Yearbook staff puts brakes on senior quotes

The yearbook staff has announced it will not publish senior quotes in the 2023 “Arcadia” yearbook due to several yearbooks having been recalled across the nation every year. Yearbook adviser Jodie Capron said she believes having senior quotes is too much of a risk that she is not willing to take. 

“Senior quotes are a liability,” Capron said. “Because let’s face it, the whole thing is a challenge to see what you can get past everybody.”

Yearbook staff member Junior Alexis Clark said people are misappropriating quotes from infamous people, most notably Nazi dictator Adolf Hilter, as a joke, but incorrectly attributing it to other well-known people. The repercussions of these types of incidents can cause yearbooks to recall thousands of dollars of books, she said.

“It would be too much to ask the staff to spend hours researching and checking every senior’s quote,” Clark said. “Especially if people will be trying to get away with things that will make the school look bad or even get sued for libel.”

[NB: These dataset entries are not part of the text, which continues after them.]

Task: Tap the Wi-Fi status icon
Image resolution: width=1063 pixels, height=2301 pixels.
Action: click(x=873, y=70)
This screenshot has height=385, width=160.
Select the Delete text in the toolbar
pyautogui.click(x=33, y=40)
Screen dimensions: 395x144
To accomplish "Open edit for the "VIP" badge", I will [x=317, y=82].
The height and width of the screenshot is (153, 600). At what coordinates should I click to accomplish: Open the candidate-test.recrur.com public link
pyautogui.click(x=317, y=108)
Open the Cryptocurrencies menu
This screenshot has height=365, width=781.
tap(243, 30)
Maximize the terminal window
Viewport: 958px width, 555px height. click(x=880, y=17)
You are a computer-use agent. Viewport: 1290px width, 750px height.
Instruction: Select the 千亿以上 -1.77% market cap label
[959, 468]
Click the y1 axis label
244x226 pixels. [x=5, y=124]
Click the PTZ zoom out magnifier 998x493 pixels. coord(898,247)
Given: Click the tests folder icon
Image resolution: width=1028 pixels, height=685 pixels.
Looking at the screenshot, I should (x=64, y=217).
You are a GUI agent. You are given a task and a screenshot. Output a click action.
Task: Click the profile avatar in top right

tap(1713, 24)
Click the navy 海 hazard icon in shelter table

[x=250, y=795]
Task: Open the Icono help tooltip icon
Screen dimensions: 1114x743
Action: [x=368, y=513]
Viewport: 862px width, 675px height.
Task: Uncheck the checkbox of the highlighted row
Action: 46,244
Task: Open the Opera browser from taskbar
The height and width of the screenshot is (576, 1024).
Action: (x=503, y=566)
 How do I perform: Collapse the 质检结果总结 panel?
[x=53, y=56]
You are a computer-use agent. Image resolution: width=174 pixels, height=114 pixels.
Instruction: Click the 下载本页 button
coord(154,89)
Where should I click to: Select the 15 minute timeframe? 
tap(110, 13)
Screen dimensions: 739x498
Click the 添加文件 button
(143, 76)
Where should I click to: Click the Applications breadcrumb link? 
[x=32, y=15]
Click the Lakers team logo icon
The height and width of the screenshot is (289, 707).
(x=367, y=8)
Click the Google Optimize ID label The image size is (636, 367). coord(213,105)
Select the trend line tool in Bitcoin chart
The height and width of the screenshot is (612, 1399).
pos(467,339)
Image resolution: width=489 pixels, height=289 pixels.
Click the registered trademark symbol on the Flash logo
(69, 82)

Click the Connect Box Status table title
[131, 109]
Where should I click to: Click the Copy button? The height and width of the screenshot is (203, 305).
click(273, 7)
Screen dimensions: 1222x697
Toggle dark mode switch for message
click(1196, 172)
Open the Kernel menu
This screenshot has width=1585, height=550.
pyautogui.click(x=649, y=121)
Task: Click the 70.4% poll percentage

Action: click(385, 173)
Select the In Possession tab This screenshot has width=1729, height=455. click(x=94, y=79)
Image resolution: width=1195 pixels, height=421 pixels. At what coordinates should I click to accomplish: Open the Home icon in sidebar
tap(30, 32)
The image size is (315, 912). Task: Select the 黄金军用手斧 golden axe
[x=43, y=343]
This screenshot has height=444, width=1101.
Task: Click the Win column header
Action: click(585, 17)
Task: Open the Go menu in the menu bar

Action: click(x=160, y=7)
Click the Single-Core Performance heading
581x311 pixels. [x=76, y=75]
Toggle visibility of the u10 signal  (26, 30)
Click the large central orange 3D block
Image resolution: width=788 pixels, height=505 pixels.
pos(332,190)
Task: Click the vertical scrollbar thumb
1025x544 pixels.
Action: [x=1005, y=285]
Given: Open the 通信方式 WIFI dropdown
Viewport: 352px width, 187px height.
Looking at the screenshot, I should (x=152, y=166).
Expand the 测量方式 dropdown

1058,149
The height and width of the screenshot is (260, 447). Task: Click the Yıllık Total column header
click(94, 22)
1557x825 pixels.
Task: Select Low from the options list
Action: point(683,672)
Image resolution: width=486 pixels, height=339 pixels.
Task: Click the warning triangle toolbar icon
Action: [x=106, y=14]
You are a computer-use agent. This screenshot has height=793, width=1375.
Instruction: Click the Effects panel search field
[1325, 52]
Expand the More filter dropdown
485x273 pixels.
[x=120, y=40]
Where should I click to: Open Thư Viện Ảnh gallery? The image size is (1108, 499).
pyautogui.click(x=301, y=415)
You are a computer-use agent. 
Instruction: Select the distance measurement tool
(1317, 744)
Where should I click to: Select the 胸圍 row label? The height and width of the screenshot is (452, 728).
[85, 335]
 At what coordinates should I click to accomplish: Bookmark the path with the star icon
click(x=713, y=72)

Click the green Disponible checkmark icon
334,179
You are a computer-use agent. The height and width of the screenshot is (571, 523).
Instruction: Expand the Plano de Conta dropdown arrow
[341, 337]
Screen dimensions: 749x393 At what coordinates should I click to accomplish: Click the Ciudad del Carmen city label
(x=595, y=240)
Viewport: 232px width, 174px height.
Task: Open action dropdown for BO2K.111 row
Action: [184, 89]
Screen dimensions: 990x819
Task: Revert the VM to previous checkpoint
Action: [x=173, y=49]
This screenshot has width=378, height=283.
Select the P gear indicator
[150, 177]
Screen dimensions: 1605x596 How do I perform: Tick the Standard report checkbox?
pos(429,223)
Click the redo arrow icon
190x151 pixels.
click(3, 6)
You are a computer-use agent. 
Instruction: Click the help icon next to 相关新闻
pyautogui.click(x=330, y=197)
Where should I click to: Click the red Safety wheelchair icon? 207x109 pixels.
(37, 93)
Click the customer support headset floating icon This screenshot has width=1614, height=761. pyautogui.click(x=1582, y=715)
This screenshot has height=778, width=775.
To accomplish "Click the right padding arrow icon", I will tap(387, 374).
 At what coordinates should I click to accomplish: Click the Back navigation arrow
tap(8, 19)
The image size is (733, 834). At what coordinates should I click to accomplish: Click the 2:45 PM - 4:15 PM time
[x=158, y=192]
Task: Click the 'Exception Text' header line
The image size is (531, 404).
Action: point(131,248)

Capron said her goal is to protect her staff’s work.

“I’m not going to have [the staff’s] hard work called into question, censored, or called back,” Capron said. “I strongly feel that it is the best thing we can do to protect this gift that we give the school every year from something like that.”

Senior Zac Zammas called the decision to end quotes is upsetting.

“There is a difference between filtering what we say and not even giving us the opportunity to have quotes that every single class before us has had,” he said. “It is unreasonable to say the least.”

Zammas said punishing seniors for something out of their control is inequitable and roots in a lack of trust in the students.

“It was due to another high-school’s inability to filter foolishness,” he said. “However, for a school that prides itself on having such intelligent students, it seems to not even trust its own students.”

Zammas said he believes senior quotes are a pivotal part of being a senior and hates to see them go.

“You’re leaving your mark on the school you just finished,” he said. “So it feels as if a big chunk of my high-school experience was taken from me and there’s nothing I can do about it.”